Wednesday, June 18, 2008

Week 3: GT: Shape

(Square Garden at Waltham Place, Berkshire)

One of the most basic steps after determining what "rooms" your landscape will include (and what their purpose should be) is to decide what shape they ought to take. You can either begin here...or end up here, depending on which way you prefer to work.

Whichever approach you take, you will want to have done a scale drawing of the area you're working with. Here's mine:

(That dot in the lower left corner is the flag pole.)

If you want to end up with your borders, you follow these steps:

1. Find your "main view"
2. Determine your focal point.
3. Frame your focal point.
4. Determine the secondary view.
5. Repeat steps 2 and 3 above.
6. Now, arrange the focal points. Imagine each little "nest" of frames and focal points is a piece of furniture and move them around on your scale plan of the area you're working with. Your focal points will lead the eye "around the room" so make sure it doesn't lead it to anything unpleasant (like the telephone pole, or whatever.)
7. Draw a border. You can do this two ways: a) draw a loose shape, equi-distant from each focal point, or b) simply trace the outline of the frames and adjust accordingly.

When I was playing around with this approach and sketches, I came up with this:


It's a nice plan, focusing on the entryway and making the most of that wretched sidewalk. In fact, that my efforts were on the right track was confirmed by a "front entry" planting plan I came across in a book. I re-created it and looked up each plant listed in order to get a feel for the layout. I made my own colour coded sketch.


Isn't it lovely?

(Another way to use the idea of a bouquet: just turn it on its side and find plants to "fill it in." Sort of a gardening 'paint by numbers' approach.)

But note this: once the blooms fade, there is nothing, nothing interesting here at all. Even if I switched out the plantings with conifers, dogwoods and grasses, the dominant perspective changes from looking in from the street to out through the windows, and so the plan (and the approach) does not work for me.

No, because "winter interest" is almost more important in this place where we have more days of winter than any other season*, I have to start with what will be left when summer is over, and that means the framework, the out-line, viz. the shape of the garden.

So, there are triangles, as we've seen, circles, squares, and rectangles, and of course, combinations. The recommendation is to go with the shape which is the "most natural" for the space.

I toyed with circles for a long time. I love the look of a circle within a square, especially.


And then, there's the circle "wheel" which I also love:

(Not one plant is over 8" high in this planting bed.)

But here's how circles/ovals would look in my garden:



Somehow, they're all out of proportion to the space and, unfortunately, don't really "fit."

Then, there are rectangles. I'm currently working on an idea with three long rectangles crossing the house and a center ellipse.

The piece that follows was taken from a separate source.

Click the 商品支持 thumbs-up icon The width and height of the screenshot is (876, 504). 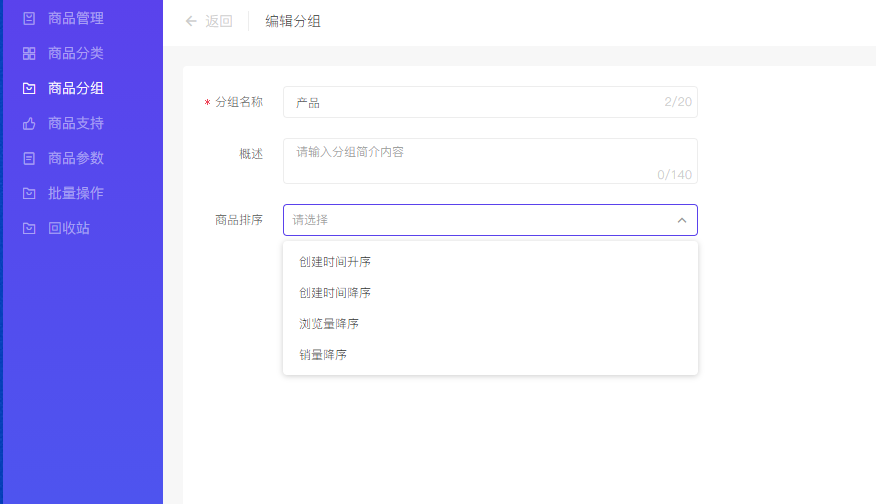pos(29,123)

A "transparent" fence on the bottom, (12-13 feet deep) provides a low boundary and winter interest (it's deep enough for conifers to "back" a few dogwoods). The ellipse in the center gives us a limited amount of grass to mow and provides a focal point at each end. (Making the flag pole one of the "frames" for the focal point instead of the focal point itself was last night's inspiration)

The planting bed in the third rectangle, closest to the house, gives me all the "playing" room I want (and maybe more than I want.) The only disadvantage to this extremely linear plan is our wacky, nasty, sidewalk to the house. It was very poorly done and I think we both want to replace it. (Some day.)

So, this is another way to approach designing the landscape. It gives you a few bones on which to scaffold the rest of your plantings and plans.

*according to one source, on average, we have 145 "continuous frost free days" and 225 days "outside the frost free period" i.e., winter.